# Transformer recommendation: LGB Mogul with Digital Sound



## Byrnesurfer (Nov 6, 2011)

I just purchased a LGB Mogal with OEM Digital Sound that was built in 1998. Prior to my purchase I was running a Beginner Set which consisted of a small engine (LGB 2017), a high side gondola and caboose. Long story short, took off the old engine and replaced it with the new mogul and the new engine seems to be running pretty slow (note; I'm not running the two engines on the track together). I'm wondering if it is a transformer issue. I do have 20 feet of track but the other engine runs fine. 

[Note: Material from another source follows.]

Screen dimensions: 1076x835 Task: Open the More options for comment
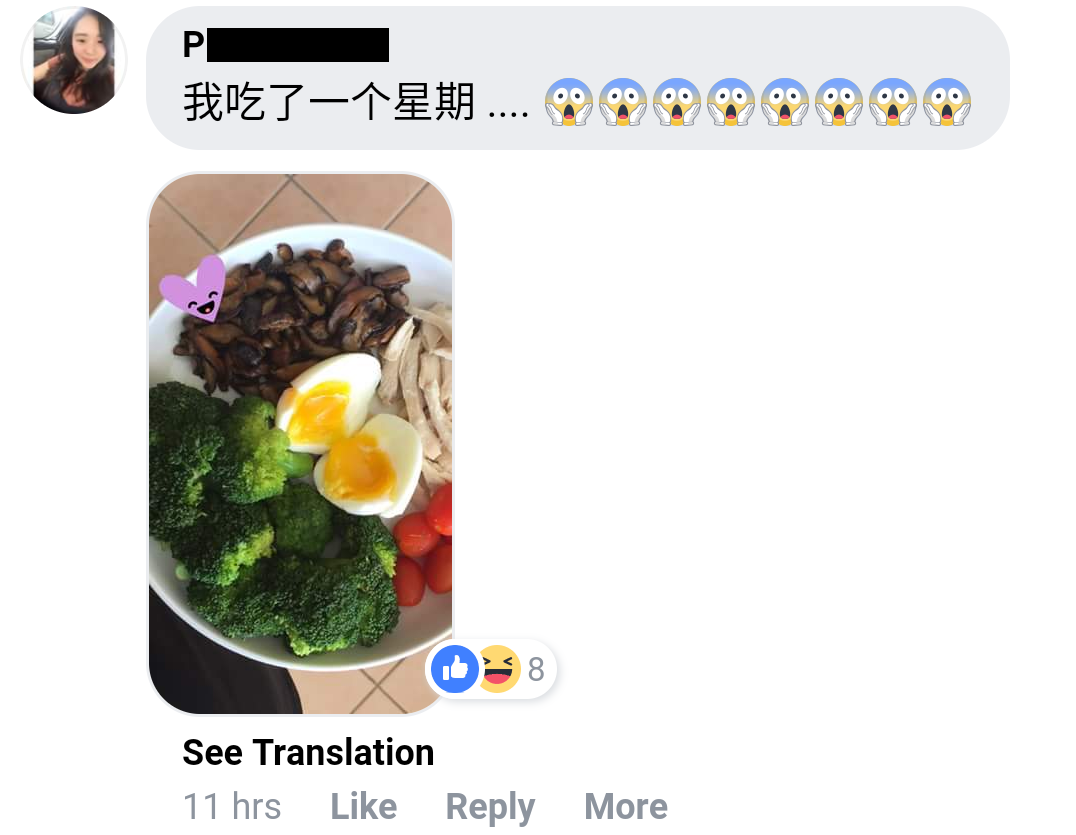pos(626,806)
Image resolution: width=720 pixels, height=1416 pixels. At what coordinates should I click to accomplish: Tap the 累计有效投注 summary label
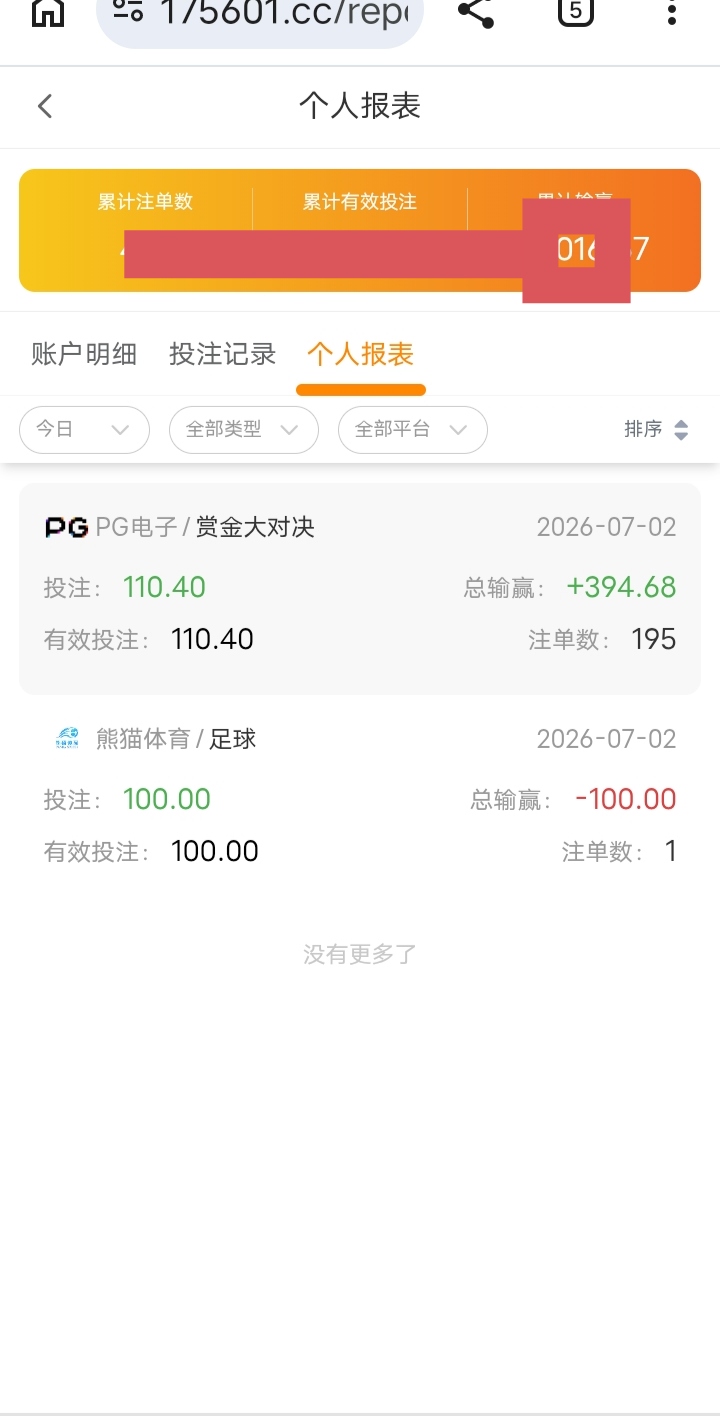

Do you think I need to upgrade the transformer? If so, I don't want to spend a ton of money on something that does more than what I need it to do. Which one would you recommend buying? Or, could it be a problem with the engine?

Thanks guys!


----------



## chuck n (Jan 2, 2008)

Starter set power packs will barely run one engine. If you want to run more than one motor you need to upgrade. Sound also draws power, that is probably why you are having problems. The new engine most likely has a smoke generator and lights, that also draws power. You need a power pack that puts out 5+amps. The starters put out a little over 1 amp if you are lucky. I think that most of us would recomment a power supply that puts out at least 10 amps. That will allow you to run almost anything your would want to, with in reason.


Chuck


----------



## mbendebba (Jan 22, 2011)

Take a look at Bridgeworks website, you maybe able to find something that suits your needs; nice people, helpful, and great product. You may want to talk to Dave, the owner, he could certainly help your decide. 

Mohammed


----------



## chuck n (Jan 2, 2008)

Thanks Mohammed:

I have three Bridgewerks and I am very happy with them. Dave is very helpful if you have a problem with one of his units. 

Chuck


----------



## Ted Yarbrough (Jan 2, 2008)

I run several moguls, even doubleheading. All have sound. I use track power and have been using the MRC ControlMaster 20. It works extremely well. However, it is not listed on the current MRC web page, so I suspect it is out of production (just my thoughts). I had to add another power supply recently and purchased the new USA Trains Railpoewr 10. It is a VERY good pack. I will likely buy another when needed.


----------



## mbendebba (Jan 22, 2011)

Posted By chuck n on 01 Dec 2011 06:43 PM 
Thanks Mohammed:

I have three Bridgewerks and I am very happy with them. Dave is very helpful if you have a problem with one of his units. 

Chuck 



Chuck:

I think Dave is quite heplful regardless of whether or not you have a problem, as is his wife who runs the office, and he offers an extensive range of power products to suit just about any need.

Mohammed


----------



## Dan Pierce (Jan 2, 2008)

Most LGB starter sets of the early 90's had a less than 1/2 amp power supply. This would run a single motor engine. 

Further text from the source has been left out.